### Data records
**********

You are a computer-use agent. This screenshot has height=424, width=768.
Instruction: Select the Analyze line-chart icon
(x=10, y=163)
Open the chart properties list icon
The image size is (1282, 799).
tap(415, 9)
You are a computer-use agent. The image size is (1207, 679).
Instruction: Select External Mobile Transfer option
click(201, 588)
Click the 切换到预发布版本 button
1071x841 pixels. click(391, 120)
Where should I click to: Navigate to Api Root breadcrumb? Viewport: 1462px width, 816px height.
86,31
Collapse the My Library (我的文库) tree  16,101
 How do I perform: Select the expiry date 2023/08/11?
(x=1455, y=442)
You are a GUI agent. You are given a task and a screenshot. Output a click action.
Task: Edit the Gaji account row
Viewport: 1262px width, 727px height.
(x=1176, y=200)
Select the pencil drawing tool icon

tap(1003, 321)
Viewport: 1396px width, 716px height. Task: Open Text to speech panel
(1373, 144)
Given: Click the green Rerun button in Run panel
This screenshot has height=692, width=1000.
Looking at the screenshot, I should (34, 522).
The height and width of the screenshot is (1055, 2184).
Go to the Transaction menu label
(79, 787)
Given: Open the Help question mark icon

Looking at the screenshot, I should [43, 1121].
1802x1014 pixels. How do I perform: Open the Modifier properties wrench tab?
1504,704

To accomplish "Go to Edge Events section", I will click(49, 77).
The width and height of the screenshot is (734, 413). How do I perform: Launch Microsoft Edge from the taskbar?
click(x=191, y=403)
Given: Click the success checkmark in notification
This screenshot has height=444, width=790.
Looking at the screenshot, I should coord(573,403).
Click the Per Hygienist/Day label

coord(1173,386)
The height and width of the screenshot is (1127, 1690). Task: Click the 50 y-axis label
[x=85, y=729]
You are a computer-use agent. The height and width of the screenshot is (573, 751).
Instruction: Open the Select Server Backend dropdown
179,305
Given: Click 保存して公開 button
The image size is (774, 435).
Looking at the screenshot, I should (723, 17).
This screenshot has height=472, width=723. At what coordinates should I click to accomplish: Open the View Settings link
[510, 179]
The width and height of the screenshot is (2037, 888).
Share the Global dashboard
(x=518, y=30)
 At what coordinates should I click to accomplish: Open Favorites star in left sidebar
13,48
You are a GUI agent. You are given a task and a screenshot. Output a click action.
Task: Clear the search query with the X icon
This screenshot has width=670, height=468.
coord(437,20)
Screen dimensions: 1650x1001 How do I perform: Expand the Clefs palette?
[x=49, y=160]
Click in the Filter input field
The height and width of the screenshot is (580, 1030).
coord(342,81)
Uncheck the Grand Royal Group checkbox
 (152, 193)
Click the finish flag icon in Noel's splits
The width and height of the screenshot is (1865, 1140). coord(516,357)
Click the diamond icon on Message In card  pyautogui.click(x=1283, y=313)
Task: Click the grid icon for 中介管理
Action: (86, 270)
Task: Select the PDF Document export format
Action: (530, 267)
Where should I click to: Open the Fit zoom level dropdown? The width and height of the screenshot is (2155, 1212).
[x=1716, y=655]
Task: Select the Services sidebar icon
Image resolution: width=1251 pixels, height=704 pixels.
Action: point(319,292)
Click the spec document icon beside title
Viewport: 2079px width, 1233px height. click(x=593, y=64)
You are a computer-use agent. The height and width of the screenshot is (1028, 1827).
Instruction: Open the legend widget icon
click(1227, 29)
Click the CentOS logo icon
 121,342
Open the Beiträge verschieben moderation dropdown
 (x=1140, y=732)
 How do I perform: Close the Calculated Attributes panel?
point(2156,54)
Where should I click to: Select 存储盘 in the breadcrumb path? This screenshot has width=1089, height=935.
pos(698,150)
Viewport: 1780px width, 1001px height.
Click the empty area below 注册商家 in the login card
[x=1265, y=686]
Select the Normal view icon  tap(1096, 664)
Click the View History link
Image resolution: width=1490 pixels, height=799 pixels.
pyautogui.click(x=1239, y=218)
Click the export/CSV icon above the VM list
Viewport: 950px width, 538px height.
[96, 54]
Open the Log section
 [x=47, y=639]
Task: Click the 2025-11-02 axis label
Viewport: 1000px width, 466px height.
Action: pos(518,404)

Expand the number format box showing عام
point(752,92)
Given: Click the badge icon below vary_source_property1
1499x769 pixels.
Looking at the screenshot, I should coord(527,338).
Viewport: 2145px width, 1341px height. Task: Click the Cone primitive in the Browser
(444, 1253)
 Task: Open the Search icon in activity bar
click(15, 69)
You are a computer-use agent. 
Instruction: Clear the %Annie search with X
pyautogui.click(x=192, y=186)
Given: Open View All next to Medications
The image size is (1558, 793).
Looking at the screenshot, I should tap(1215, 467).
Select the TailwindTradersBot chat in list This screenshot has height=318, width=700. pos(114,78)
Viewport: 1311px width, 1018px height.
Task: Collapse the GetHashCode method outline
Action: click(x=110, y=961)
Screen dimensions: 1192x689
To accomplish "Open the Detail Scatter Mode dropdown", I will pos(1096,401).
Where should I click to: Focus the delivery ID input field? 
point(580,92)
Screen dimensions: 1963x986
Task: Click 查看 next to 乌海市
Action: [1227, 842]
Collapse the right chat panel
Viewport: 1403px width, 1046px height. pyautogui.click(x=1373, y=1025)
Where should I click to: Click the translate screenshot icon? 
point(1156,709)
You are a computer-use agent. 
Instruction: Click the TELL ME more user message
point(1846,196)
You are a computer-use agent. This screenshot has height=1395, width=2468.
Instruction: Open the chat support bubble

**********

Print all the records precisely.

You are a computer-use agent. This screenshot has height=424, width=768.
Instruction: Select the Analyze line-chart icon
(x=10, y=163)
Open the chart properties list icon
The image size is (1282, 799).
tap(415, 9)
You are a computer-use agent. The image size is (1207, 679).
Instruction: Select External Mobile Transfer option
click(201, 588)
Click the 切换到预发布版本 button
1071x841 pixels. click(391, 120)
Where should I click to: Navigate to Api Root breadcrumb? Viewport: 1462px width, 816px height.
86,31
Collapse the My Library (我的文库) tree  16,101
 How do I perform: Select the expiry date 2023/08/11?
(x=1455, y=442)
You are a GUI agent. You are given a task and a screenshot. Output a click action.
Task: Edit the Gaji account row
Viewport: 1262px width, 727px height.
(x=1176, y=200)
Select the pencil drawing tool icon

tap(1003, 321)
Viewport: 1396px width, 716px height. Task: Open Text to speech panel
(1373, 144)
Given: Click the green Rerun button in Run panel
This screenshot has height=692, width=1000.
Looking at the screenshot, I should (34, 522).
The height and width of the screenshot is (1055, 2184).
Go to the Transaction menu label
(79, 787)
Given: Open the Help question mark icon

Looking at the screenshot, I should [43, 1121].
1802x1014 pixels. How do I perform: Open the Modifier properties wrench tab?
1504,704

To accomplish "Go to Edge Events section", I will click(49, 77).
The width and height of the screenshot is (734, 413). How do I perform: Launch Microsoft Edge from the taskbar?
click(x=191, y=403)
Given: Click the success checkmark in notification
This screenshot has height=444, width=790.
Looking at the screenshot, I should coord(573,403).
Click the Per Hygienist/Day label

coord(1173,386)
The height and width of the screenshot is (1127, 1690). Task: Click the 50 y-axis label
[x=85, y=729]
You are a computer-use agent. The height and width of the screenshot is (573, 751).
Instruction: Open the Select Server Backend dropdown
179,305
Given: Click 保存して公開 button
The image size is (774, 435).
Looking at the screenshot, I should (723, 17).
This screenshot has height=472, width=723. At what coordinates should I click to accomplish: Open the View Settings link
[510, 179]
The width and height of the screenshot is (2037, 888).
Share the Global dashboard
(x=518, y=30)
 At what coordinates should I click to accomplish: Open Favorites star in left sidebar
13,48
You are a GUI agent. You are given a task and a screenshot. Output a click action.
Task: Clear the search query with the X icon
This screenshot has width=670, height=468.
coord(437,20)
Screen dimensions: 1650x1001 How do I perform: Expand the Clefs palette?
[x=49, y=160]
Click in the Filter input field
The height and width of the screenshot is (580, 1030).
coord(342,81)
Uncheck the Grand Royal Group checkbox
 (152, 193)
Click the finish flag icon in Noel's splits
The width and height of the screenshot is (1865, 1140). coord(516,357)
Click the diamond icon on Message In card  pyautogui.click(x=1283, y=313)
Task: Click the grid icon for 中介管理
Action: (86, 270)
Task: Select the PDF Document export format
Action: (530, 267)
Where should I click to: Open the Fit zoom level dropdown? The width and height of the screenshot is (2155, 1212).
[x=1716, y=655]
Task: Select the Services sidebar icon
Image resolution: width=1251 pixels, height=704 pixels.
Action: point(319,292)
Click the spec document icon beside title
Viewport: 2079px width, 1233px height. click(x=593, y=64)
You are a computer-use agent. The height and width of the screenshot is (1028, 1827).
Instruction: Open the legend widget icon
click(1227, 29)
Click the CentOS logo icon
 121,342
Open the Beiträge verschieben moderation dropdown
 (x=1140, y=732)
 How do I perform: Close the Calculated Attributes panel?
point(2156,54)
Where should I click to: Select 存储盘 in the breadcrumb path? This screenshot has width=1089, height=935.
pos(698,150)
Viewport: 1780px width, 1001px height.
Click the empty area below 注册商家 in the login card
[x=1265, y=686]
Select the Normal view icon  tap(1096, 664)
Click the View History link
Image resolution: width=1490 pixels, height=799 pixels.
pyautogui.click(x=1239, y=218)
Click the export/CSV icon above the VM list
Viewport: 950px width, 538px height.
[96, 54]
Open the Log section
 [x=47, y=639]
Task: Click the 2025-11-02 axis label
Viewport: 1000px width, 466px height.
Action: pos(518,404)

Expand the number format box showing عام
point(752,92)
Given: Click the badge icon below vary_source_property1
1499x769 pixels.
Looking at the screenshot, I should coord(527,338).
Viewport: 2145px width, 1341px height. Task: Click the Cone primitive in the Browser
(444, 1253)
 Task: Open the Search icon in activity bar
click(15, 69)
You are a computer-use agent. 
Instruction: Clear the %Annie search with X
pyautogui.click(x=192, y=186)
Given: Open View All next to Medications
The image size is (1558, 793).
Looking at the screenshot, I should tap(1215, 467).
Select the TailwindTradersBot chat in list This screenshot has height=318, width=700. pos(114,78)
Viewport: 1311px width, 1018px height.
Task: Collapse the GetHashCode method outline
Action: click(x=110, y=961)
Screen dimensions: 1192x689
To accomplish "Open the Detail Scatter Mode dropdown", I will pos(1096,401).
Where should I click to: Focus the delivery ID input field? 
point(580,92)
Screen dimensions: 1963x986
Task: Click 查看 next to 乌海市
Action: [1227, 842]
Collapse the right chat panel
Viewport: 1403px width, 1046px height. pyautogui.click(x=1373, y=1025)
Where should I click to: Click the translate screenshot icon? 
point(1156,709)
You are a computer-use agent. 
Instruction: Click the TELL ME more user message
point(1846,196)
You are a computer-use agent. This screenshot has height=1395, width=2468.
Instruction: Open the chat support bubble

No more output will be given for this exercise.